Return exactly those lines of the material below that fall between the line holding "Carte de l'an 1000 (72, 436)" and the line holding "Carte de l'an 100 (68, 634)", inclusive.

Data under study:
= Beginning of Section =

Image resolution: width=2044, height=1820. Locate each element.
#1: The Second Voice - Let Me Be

= End of Section =
= Beginning of Section =

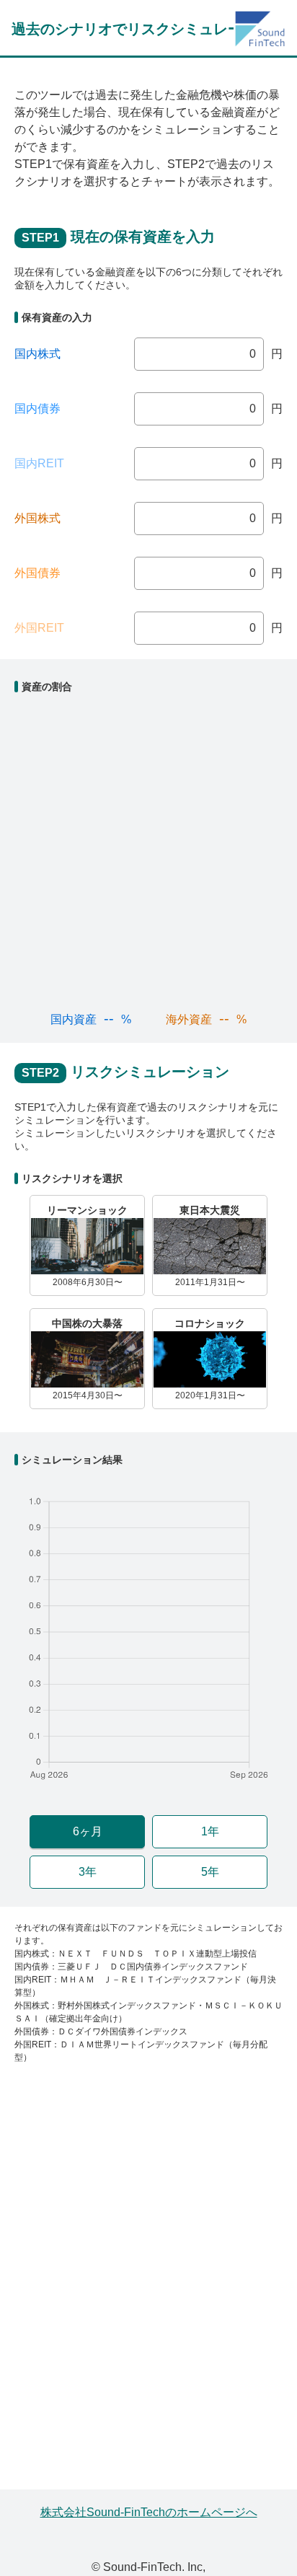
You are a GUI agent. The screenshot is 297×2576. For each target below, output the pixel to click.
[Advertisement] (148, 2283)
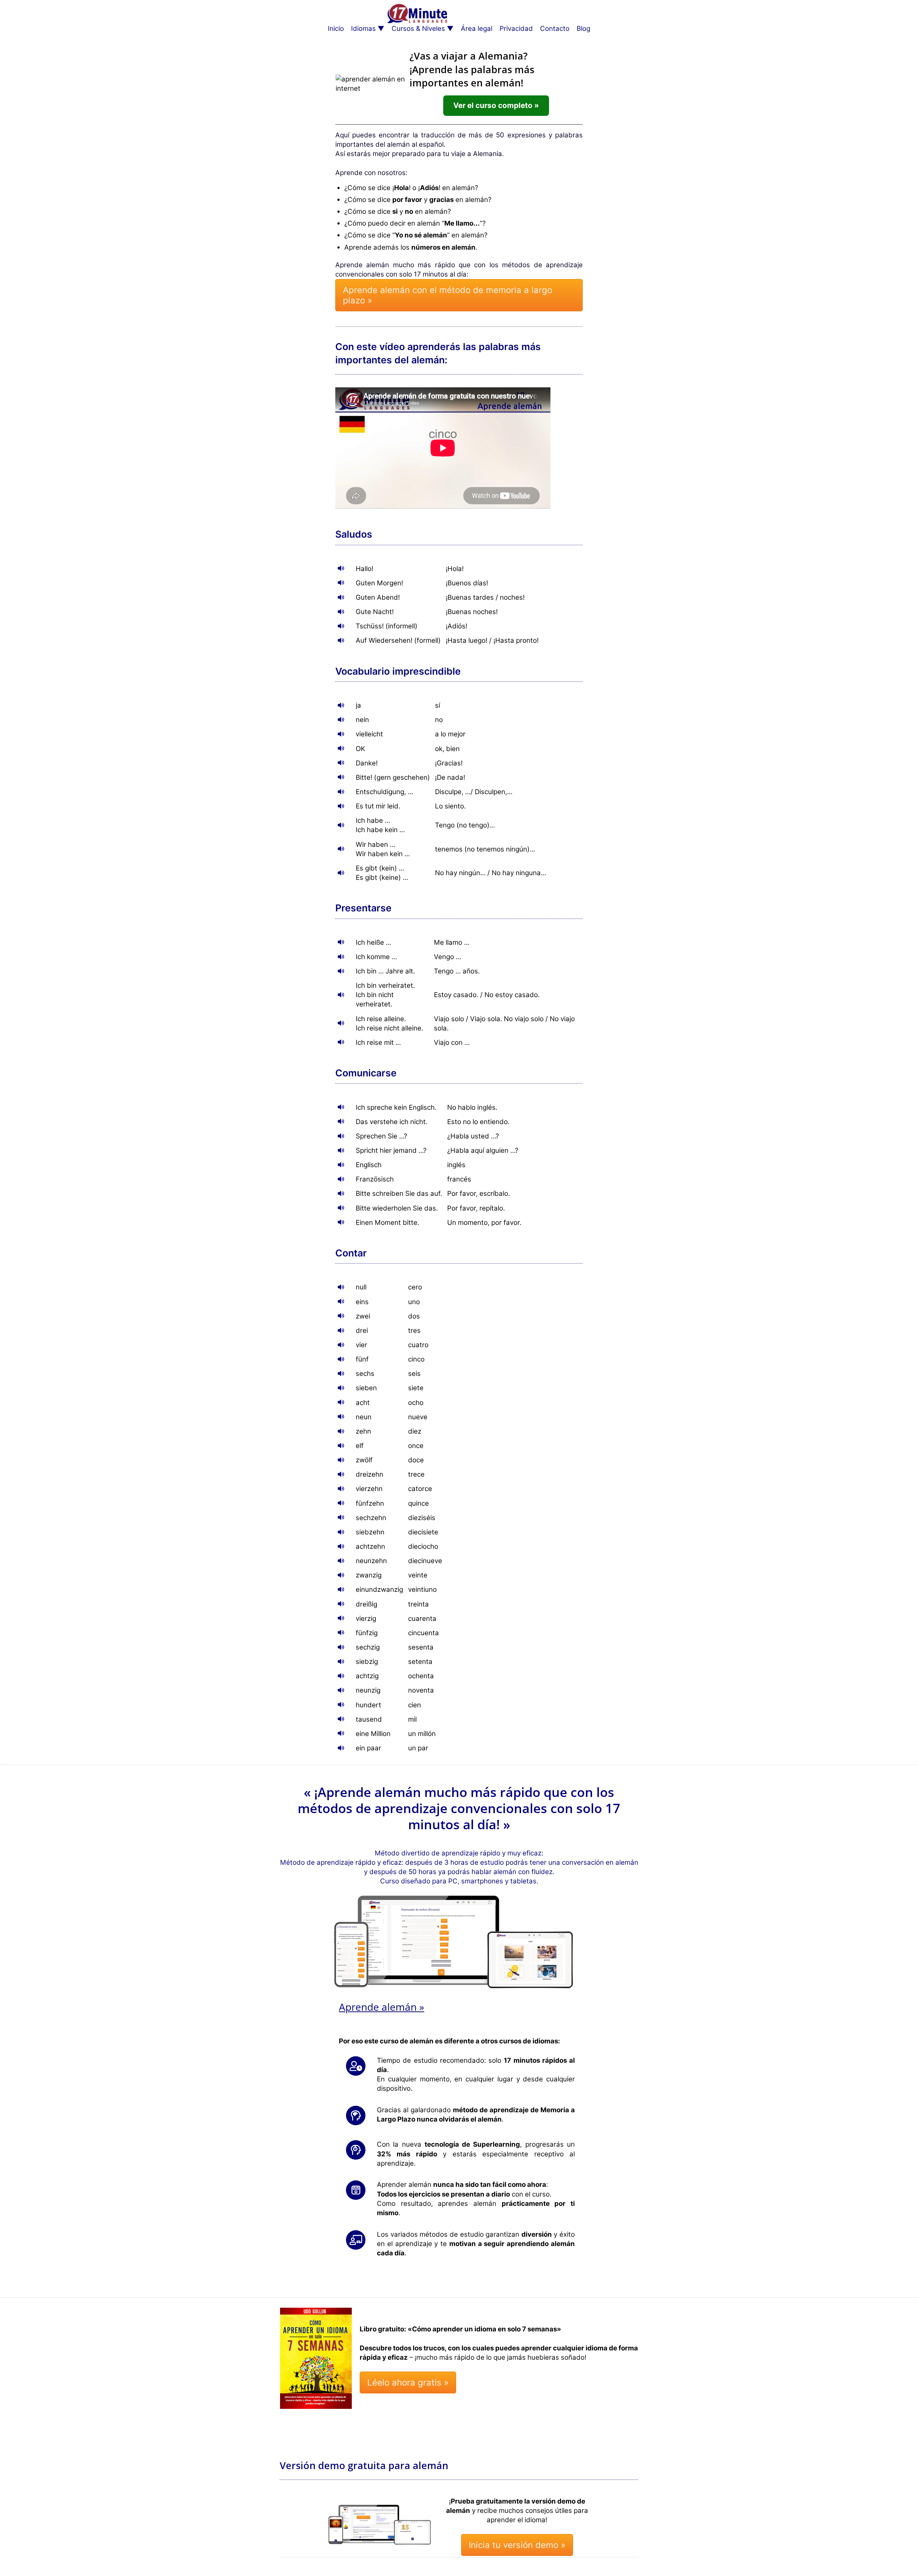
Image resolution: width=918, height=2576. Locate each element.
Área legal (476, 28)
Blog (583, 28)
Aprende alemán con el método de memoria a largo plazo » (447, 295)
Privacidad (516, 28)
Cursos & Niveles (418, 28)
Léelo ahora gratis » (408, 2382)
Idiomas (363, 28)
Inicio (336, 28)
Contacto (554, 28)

= End of Section =
= Beginning of Section =

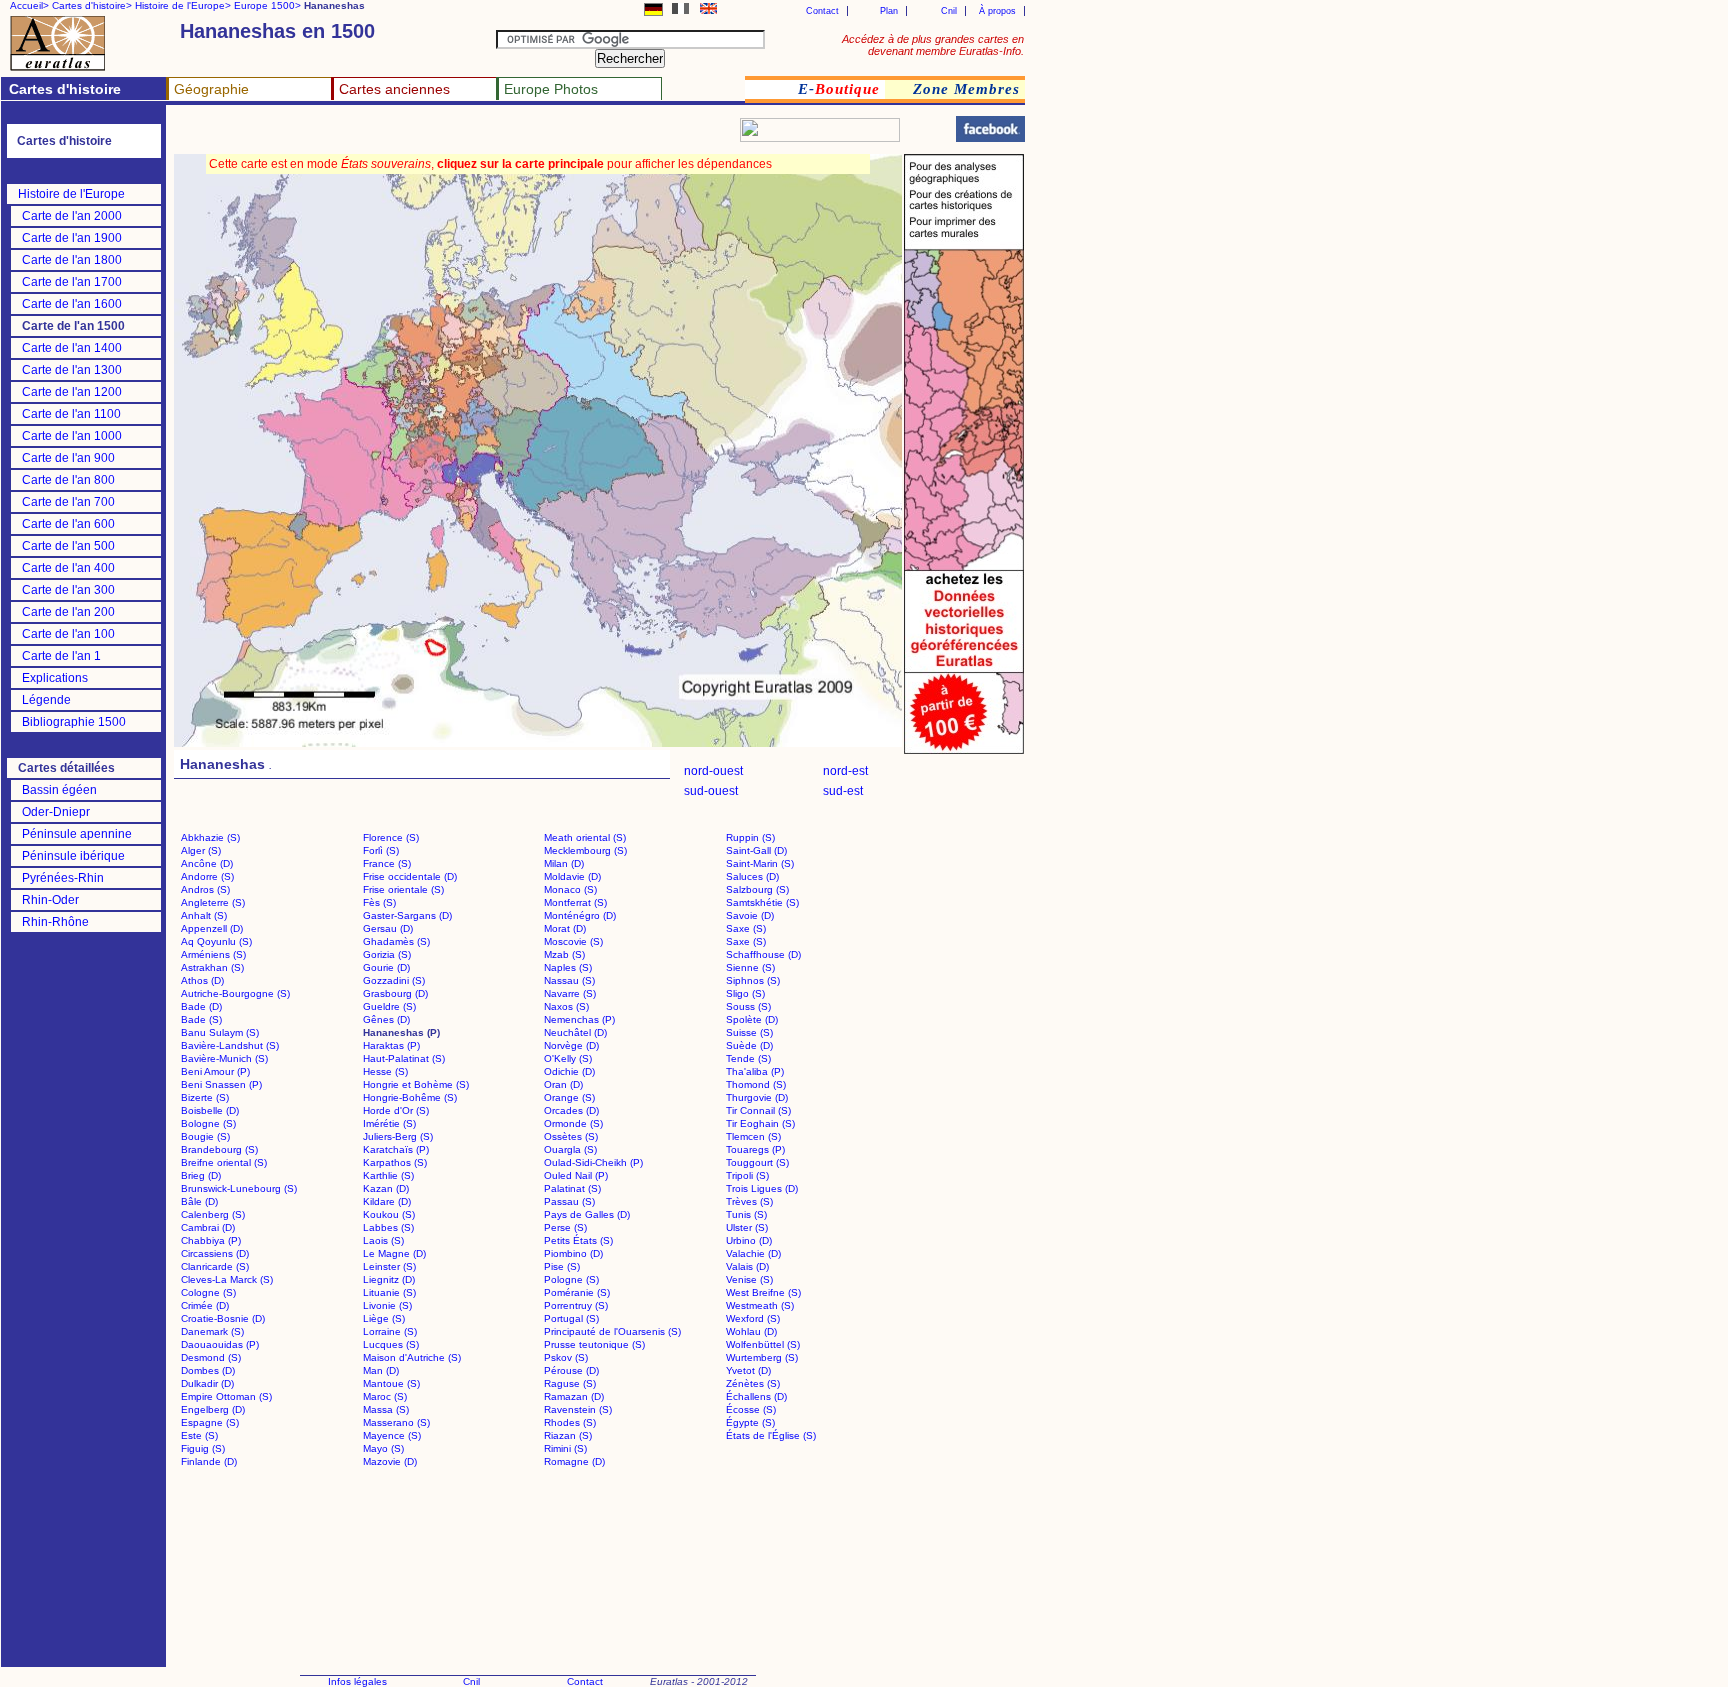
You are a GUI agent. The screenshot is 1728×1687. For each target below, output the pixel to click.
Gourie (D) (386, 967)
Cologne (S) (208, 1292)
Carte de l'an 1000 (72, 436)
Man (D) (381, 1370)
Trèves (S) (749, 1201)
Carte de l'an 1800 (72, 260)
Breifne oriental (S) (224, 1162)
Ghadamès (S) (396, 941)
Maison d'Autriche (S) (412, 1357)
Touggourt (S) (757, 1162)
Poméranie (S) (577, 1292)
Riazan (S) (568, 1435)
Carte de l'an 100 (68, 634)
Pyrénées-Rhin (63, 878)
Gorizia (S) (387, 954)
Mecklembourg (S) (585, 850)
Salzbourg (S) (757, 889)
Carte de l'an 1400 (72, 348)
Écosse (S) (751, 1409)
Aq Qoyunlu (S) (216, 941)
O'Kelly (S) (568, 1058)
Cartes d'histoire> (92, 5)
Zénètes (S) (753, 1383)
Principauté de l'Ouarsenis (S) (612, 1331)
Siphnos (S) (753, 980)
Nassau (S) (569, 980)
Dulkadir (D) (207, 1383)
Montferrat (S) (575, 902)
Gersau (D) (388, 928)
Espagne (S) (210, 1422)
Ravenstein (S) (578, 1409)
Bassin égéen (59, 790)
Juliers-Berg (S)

= End of Section =

Result for this task:
Carte de l'an 1000 (72, 436)
Man (D) (381, 1370)
Trèves (S) (749, 1201)
Carte de l'an 1800 (72, 260)
Breifne oriental (S) (224, 1162)
Ghadamès (S) (396, 941)
Maison d'Autriche (S) (412, 1357)
Touggourt (S) (757, 1162)
Poméranie (S) (577, 1292)
Riazan (S) (568, 1435)
Carte de l'an 100 (68, 634)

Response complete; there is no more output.